What enhancement would you like to see?

Currently the way we handle incoming packets is like so:

1. UDP packet comes into nex-go
2. A new goroutine is spawned for the packet and handleSocketMessage is called
3. handleSocketMessage exits, closing it's goroutine, and then a 2nd goroutine is spawned for the packet calling processPacket
4. Packet gets decoded and handled here, RMC parsed, etc.
5. A message handler, such as the ones from nex-protocols-common-go is called for the packet
6. The message handler returns an RMC message to nex-protocols-go
7. nex-protocols-go then creates a new response PRUDP packet and sends it through nex-go

This works all well and good in concept, but has shown to have a couple of issues. One specifically is that we have, since basically the beginning, had an issue with lingering goroutines. These goroutines get parked and tend to never exit properly, which starts to balloon and cause issues for things like matchmaking (we have lingering dead clients which are no longer actually connected, resulting in p2p errors) and system performance (goroutines are not free and lingering ones continue to eat resources)

The obvious solution to this is to ensure that goroutines exit as fast as possible. In the current implementation, a goroutine is spawned the moment a packet is received, closed basically right away, a new goroutine is spawned, and then that goroutine doesn't get closed until it gets processed fully. This can have an impact in cases like long-running goroutines, such as those in complex methods like in matchmaking and DataStore

I'm sure the underlying cause for this in our implementation is just a bug somewhere (such as with packet retransmission and client references not being cleared, which will keep goroutines around as well), but there's other options we have to mitigate things while we work on that, which also bring a number of other benefits to the table

The solution/mitigation for this proposal is simple: stop spawning a single long running goroutine which can possibly hang forever. In order to do this effectively, we would need to split the processing of incoming PRUDP packets from their RMC processing.
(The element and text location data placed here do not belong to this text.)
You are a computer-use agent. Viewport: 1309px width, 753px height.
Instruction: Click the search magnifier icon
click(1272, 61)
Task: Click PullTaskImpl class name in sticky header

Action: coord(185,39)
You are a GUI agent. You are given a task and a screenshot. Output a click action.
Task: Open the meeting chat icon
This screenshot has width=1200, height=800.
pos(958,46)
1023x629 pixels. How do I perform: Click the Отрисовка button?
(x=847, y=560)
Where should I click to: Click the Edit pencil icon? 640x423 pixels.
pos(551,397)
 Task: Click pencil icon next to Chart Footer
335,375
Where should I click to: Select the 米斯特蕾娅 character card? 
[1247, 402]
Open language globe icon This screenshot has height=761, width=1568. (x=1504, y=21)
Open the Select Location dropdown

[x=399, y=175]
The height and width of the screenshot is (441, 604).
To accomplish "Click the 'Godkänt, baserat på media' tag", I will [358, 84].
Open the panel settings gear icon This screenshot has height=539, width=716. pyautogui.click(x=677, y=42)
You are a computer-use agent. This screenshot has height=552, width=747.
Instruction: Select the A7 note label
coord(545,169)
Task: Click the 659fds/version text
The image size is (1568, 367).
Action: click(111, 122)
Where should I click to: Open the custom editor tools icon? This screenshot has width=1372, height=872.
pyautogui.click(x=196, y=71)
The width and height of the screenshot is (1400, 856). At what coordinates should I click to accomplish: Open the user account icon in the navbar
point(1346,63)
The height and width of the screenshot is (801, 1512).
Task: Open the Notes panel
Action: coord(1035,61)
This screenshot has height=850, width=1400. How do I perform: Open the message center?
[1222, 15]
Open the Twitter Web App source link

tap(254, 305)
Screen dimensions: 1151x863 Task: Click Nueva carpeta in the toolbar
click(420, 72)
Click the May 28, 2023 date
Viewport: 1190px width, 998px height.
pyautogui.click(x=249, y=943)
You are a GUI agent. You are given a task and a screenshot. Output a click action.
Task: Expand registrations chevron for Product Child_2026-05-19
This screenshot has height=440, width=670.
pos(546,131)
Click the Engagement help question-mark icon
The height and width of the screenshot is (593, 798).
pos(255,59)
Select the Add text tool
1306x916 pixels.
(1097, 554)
That way the PRUDP server can only focus about processing PRUDP packets and exit goroutines basically right as they are done being processed, the lifetime of the PRUDP goroutine would no longer be linked to the RMC method/handler

The idea is simple in concept:

1. Create a message queue for incoming messages
2. The PRUDP server will accept incoming PRUDP packets and process them only to the point of decoding the RMC payload
3. The PRUDP server will push the packet/message into the queue
4. A number of handlers/listeners (which are not goroutines, but real separate processes) will take packets/messages from the queue and process them
5. The handler/listener will form the response packet and send it back to the main PRUDP server (likely also in a queue)
6. The main PRUDP server will then send the response packet to the specified client

A design like this is what Nintendo also used (we presume). We know for a fact that NEX/RDV allowed handlers to be written in Python scripts, while the main server was written in C/++. This tells us that they, too, used a split architecture

Pros

This design allows the PRUDP server to only care about raw PRUDP packets, and not let goroutines pile up. All of the "hard" processing is done in the handler/listener processes, not affecting the server's ability to accept new packets. Another benefit to this type of design is that it, in theory, allows for more efficient scaling if need be. Multiple handler processes can be spawned (possibly even dynamically based on load) to handle larger or smaller amounts of traffic as we see fit, without needing to use multiple real servers or get stuck relying on goroutines. This should, in theory severely limit the number of parked goroutines we see

Cons

This will, unfortunately, likely severely complicate things and require redesigns at all levels of our stack. Currently the entire ecosystem we've built is designed on the assumption that a single process is being used, allowing us to take some shortcuts in places and reference data at multiple layers very easily (such as referencing the connected client, which is PRUDP-layer data, at the RMC handler layer, since it's the same packet/pointers being passed around everywhere). Splitting this up into multiple processes loses our ability to (trivially) share data in this way. There are a number of options for this, each with their pros and cons. Such as (but not limited to):

1. Shared memory. This can work, but is complicated to set up and a bit annoying to work with. Though in terms of performance I think it would be the best?
2. Passing data around through IPC. An internal gRPC connection between the main process and handlers, Unix domain sockets, etc. This might be a bit better in terms of DX than shared memory, but comes at a perf cost and means we have to serialize everything when passing it around which has its own set of caveats
3. Rework how these layers work entirely to not rely on needing shared data at all. I can only assume this is how NEX/RDV was structured, but I have no idea how to model that right now or how the DX would look

We also would need to create a queue/packet passing system so that the main UDP server and handler processes can pass packets between each other. I believe either a light weight internal gRPC connection or using a shared Unix domain socket would be best here, but there may be a better/"more Go" way of doing this

Any other details to share? (OPTIONAL)

Related to:

• https://github.com/PretendoNetwork/nex-go/issues/71
• https://github.com/PretendoNetwork/nex-go/issues/73